Exercise objective:
Lines before the one containing "Where should I" are not wanted; restate the rest below word for word, through the last line, but drop any pictures.

Recorded data:
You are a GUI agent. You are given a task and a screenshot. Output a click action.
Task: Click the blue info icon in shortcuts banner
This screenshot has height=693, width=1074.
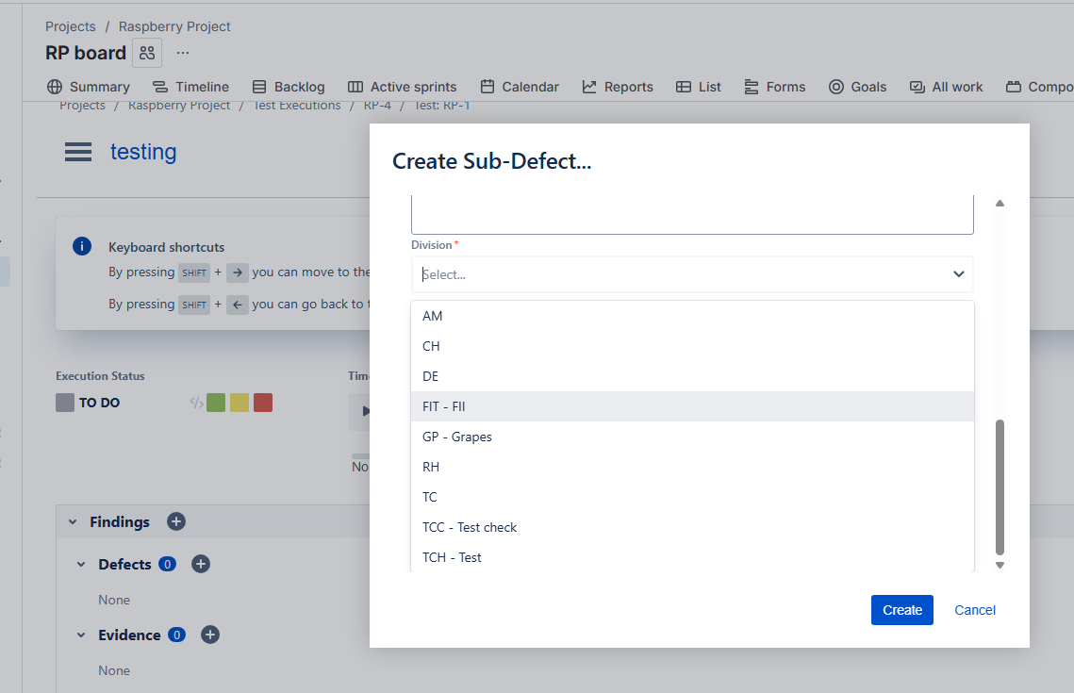pos(82,246)
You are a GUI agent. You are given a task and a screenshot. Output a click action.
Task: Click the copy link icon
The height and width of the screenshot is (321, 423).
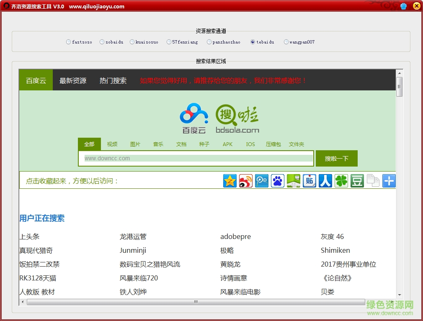click(373, 180)
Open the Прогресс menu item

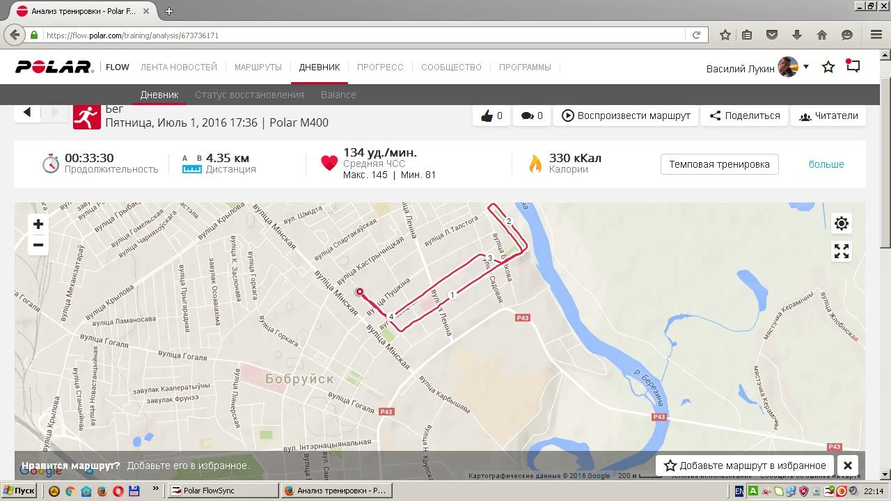(380, 67)
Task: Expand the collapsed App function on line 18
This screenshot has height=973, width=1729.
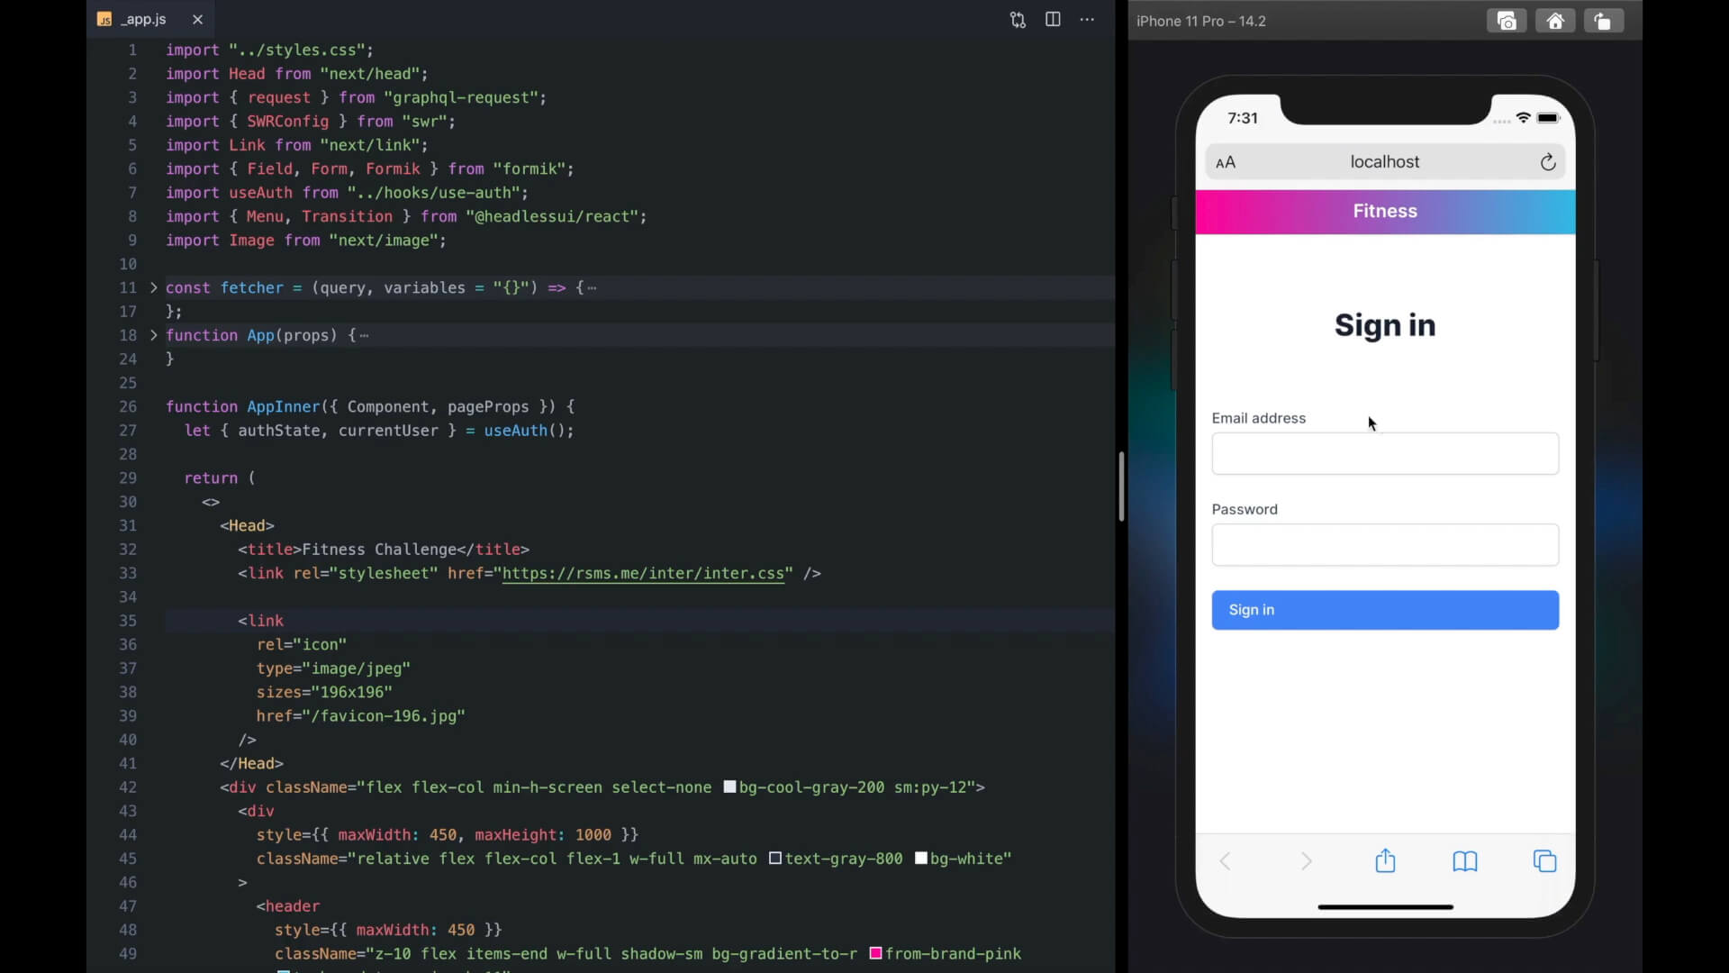Action: 152,335
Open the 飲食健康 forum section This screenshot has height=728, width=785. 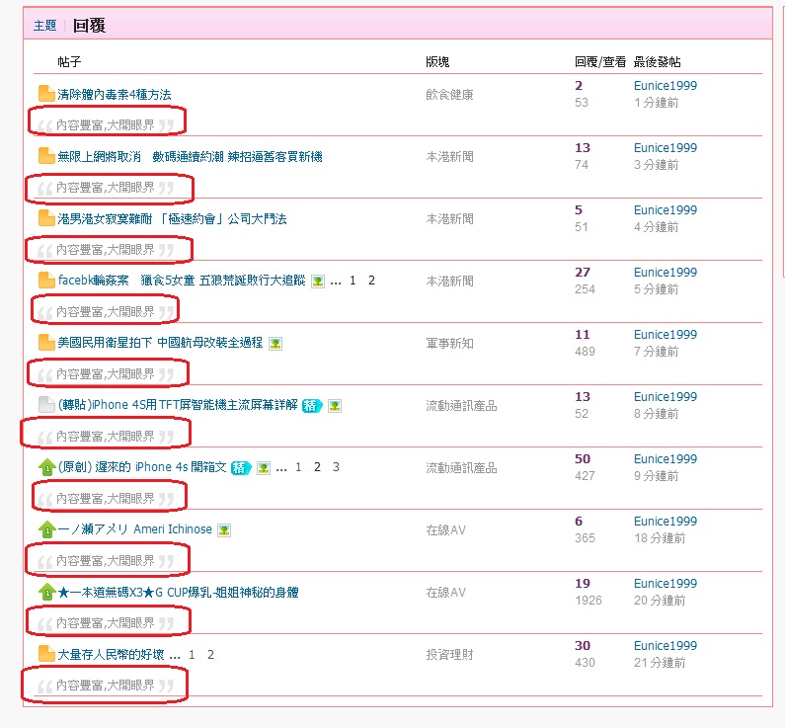pos(449,94)
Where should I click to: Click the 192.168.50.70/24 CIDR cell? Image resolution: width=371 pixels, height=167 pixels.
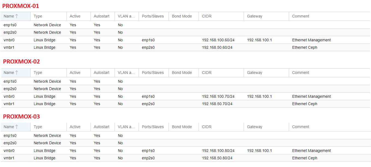pos(217,104)
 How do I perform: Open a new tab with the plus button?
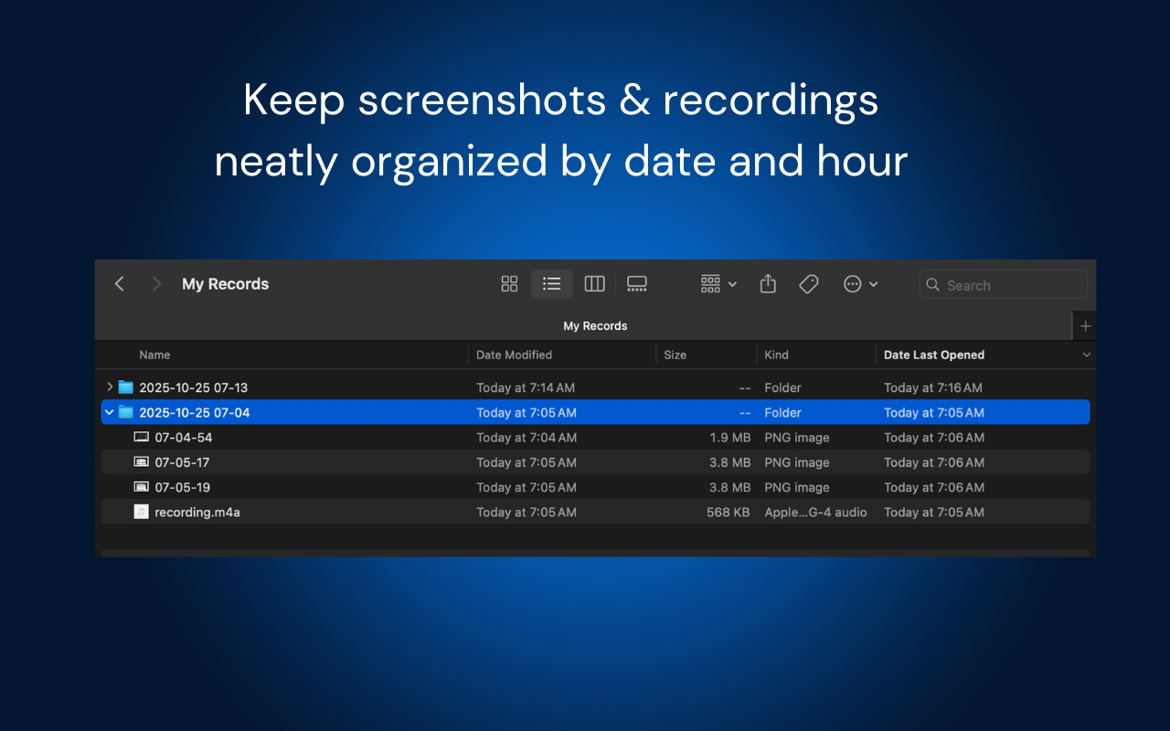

Problem solution:
Where should I click to: Click the 192.168.50.70/24 CIDR cell? Image resolution: width=371 pixels, height=167 pixels.
pos(217,104)
 How do I perform: Open a new tab with the plus button?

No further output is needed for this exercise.